Common pitfalls: (1) Non-deterministic shuffling — streaming often uses a finite shuffle buffer (e.g., 10,000 samples), which can introduce bias if the buffer is too small relative to data order. (2) I/O bottlenecks — slow reads from remote storage (e.g., S3) can starve GPUs; solutions include local SSD caching, sharded data, or using high-throughput formats like WebDataset. (3) Resumption and checkpointing — streaming pipelines must save iterator state (e.g., offset, random seed) to resume training after failure, which frameworks handle inconsistently. (4) Data staleness — in online streaming, concept drift can degrade performance if the model trains on outdated distributions.

Current state of the art (2026): Streaming is the default for training frontier models. The largest known training runs (e.g., Google’s Gemini Ultra, Meta’s Llama 4) use sharded, streaming data pipelines with tens of thousands of files. Frameworks like MosaicML’s StreamingDataset (now part of Databricks) and NVIDIA’s DALI optimize throughput via GPU-direct I/O and decompression. For continual learning, techniques like Experience Replay (storing a buffer of past examples) blend streaming with memory. Research focuses on adaptive shuffling, lossless compression for streaming (e.g., using Zstandard), and hardware-accelerated data loading (e.g., NVIDIA GPUDirect Storage).

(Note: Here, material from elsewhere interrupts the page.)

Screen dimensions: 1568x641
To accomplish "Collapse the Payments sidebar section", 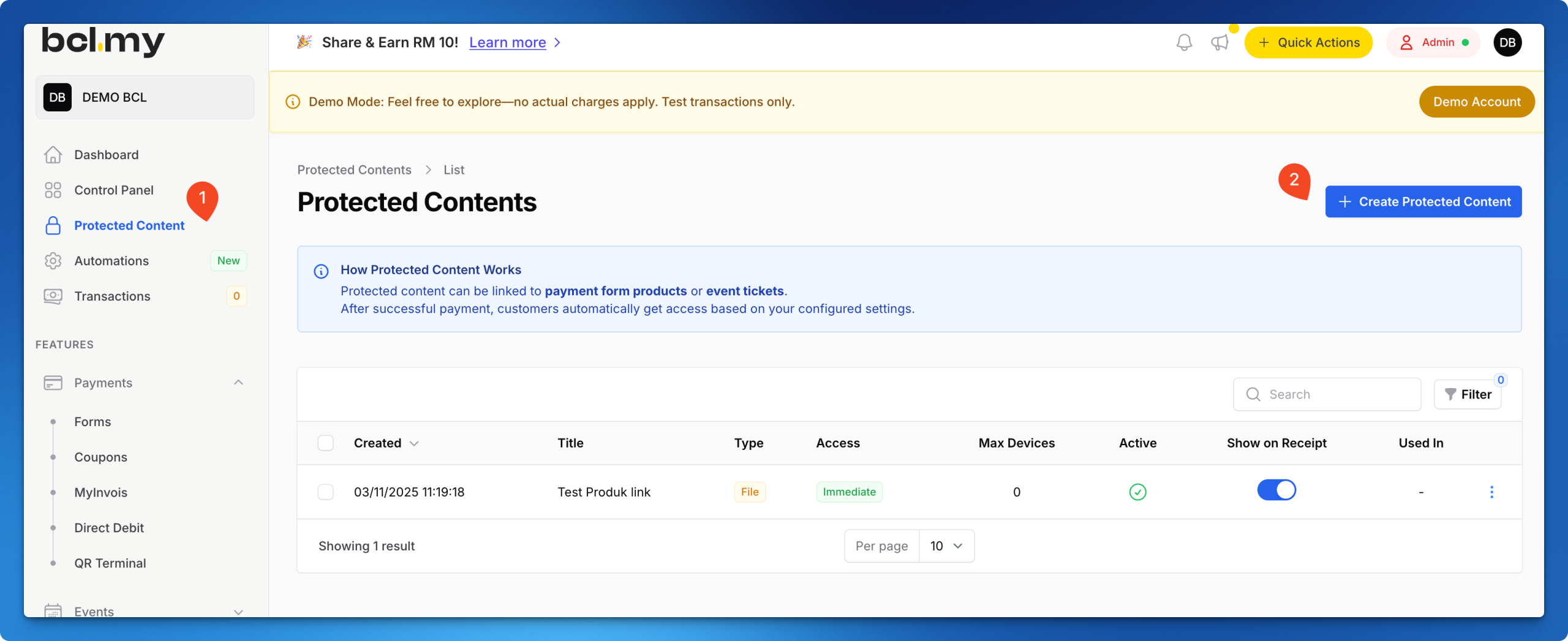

Streaming is not to be confused with model serving streaming (e.g., token-by-token generation), though both share the principle of incremental processing.

Examples

  • Meta’s Llama 3.1 405B was trained on 15.6 trillion tokens using a streaming data pipeline that read sharded Parquet files from a distributed filesystem during 54 days of training.
  • Google’s Gemini Ultra employed a streaming data loader that prefetched and decompressed JPEG/PNG images and text tokens from TFRecord files across 512 TPU v4 pods.
  • StreamingDataset library (MosaicML) achieves up to 50 GB/s throughput on a single node by overlapping I/O, decompression, and augmentation with GPU training.
  • OpenAI’s GPT-4 used a streaming pipeline that dynamically resampled data sources (e.g., CommonCrawl, books) to control mixture ratios without storing the entire 13-trillion-token corpus in memory.
  • Real-time fraud detection models at PayPal train on streaming transaction data via Apache Kafka + PyTorch, updating weights every 10 minutes with a sliding window of 1 million recent transactions.

Related terms

DataLoaderPrefetchingOnline LearningContinual LearningDistributed Training

Latest news mentioning Streaming

FAQ

What is Streaming?

Streaming in ML training refers to processing data as a continuous, incremental flow rather than loading a static dataset entirely into memory, enabling training on unbounded data or hardware with limited RAM.

How does Streaming work?

Streaming in the context of machine learning training denotes a paradigm where data is consumed and processed as an ongoing sequence of batches or individual records, rather than being loaded as a complete, static dataset into memory. This approach is essential for training models on datasets that are too large to fit in RAM (e.g., petabyte-scale logs, real-time sensor feeds)…

Where is Streaming used in 2026?

Meta’s Llama 3.1 405B was trained on 15.6 trillion tokens using a streaming data pipeline that read sharded Parquet files from a distributed filesystem during 54 days of training. Google’s Gemini Ultra employed a streaming data loader that prefetched and decompressed JPEG/PNG images and text tokens from TFRecord files across 512 TPU v4 pods. StreamingDataset library (MosaicML) achieves up to 50 GB/s throughput on a single node by overlapping I/O, decompression, and augmentation with GPU training.